Problem: Output the span of lines from the one that contains "This screenshot has" through the end of the records, inclusive, exactly as written and free of pictures.

↓↓↓

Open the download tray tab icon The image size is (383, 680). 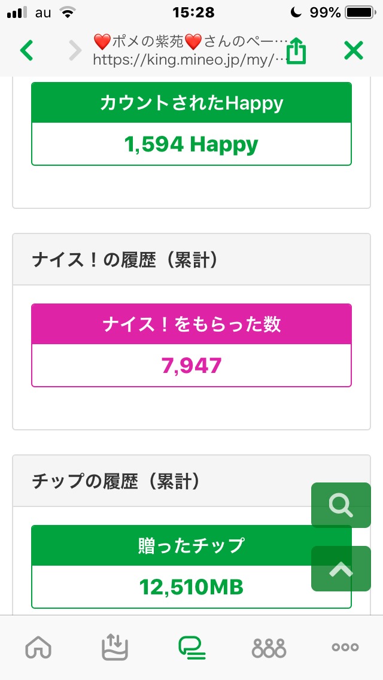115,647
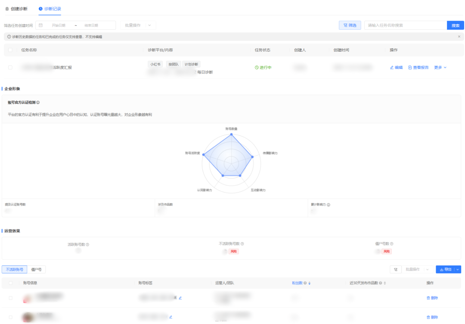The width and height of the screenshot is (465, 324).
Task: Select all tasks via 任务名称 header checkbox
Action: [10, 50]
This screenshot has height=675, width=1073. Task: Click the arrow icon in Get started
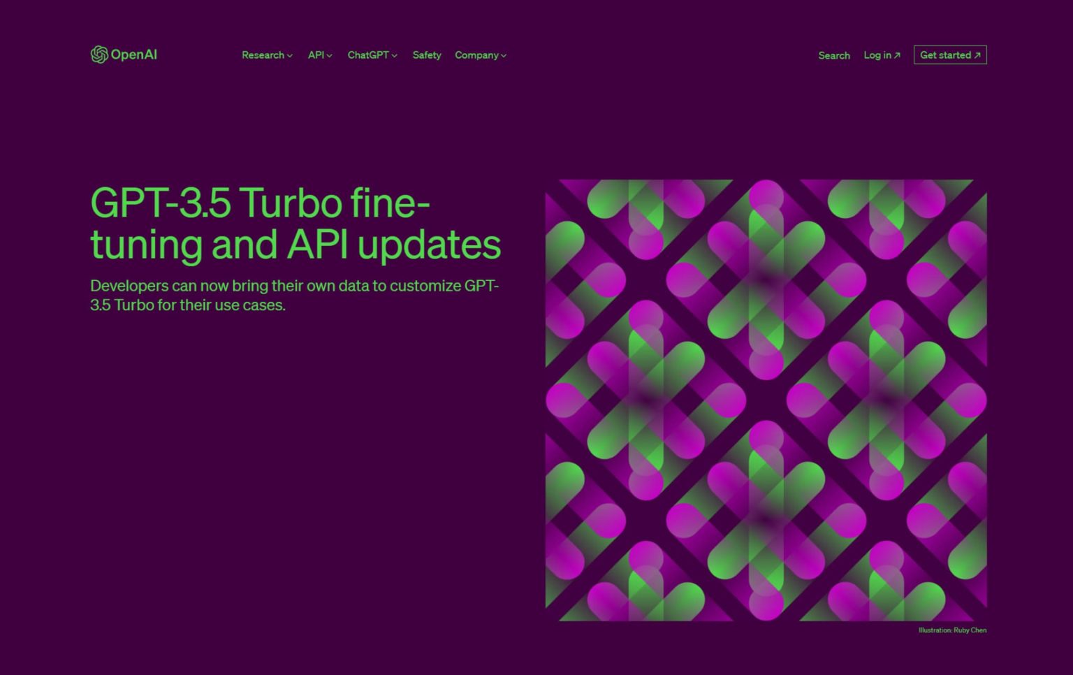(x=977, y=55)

↑↑↑

Exercise answer:
This screenshot has height=675, width=1073. Task: Click the arrow icon in Get started
(x=977, y=55)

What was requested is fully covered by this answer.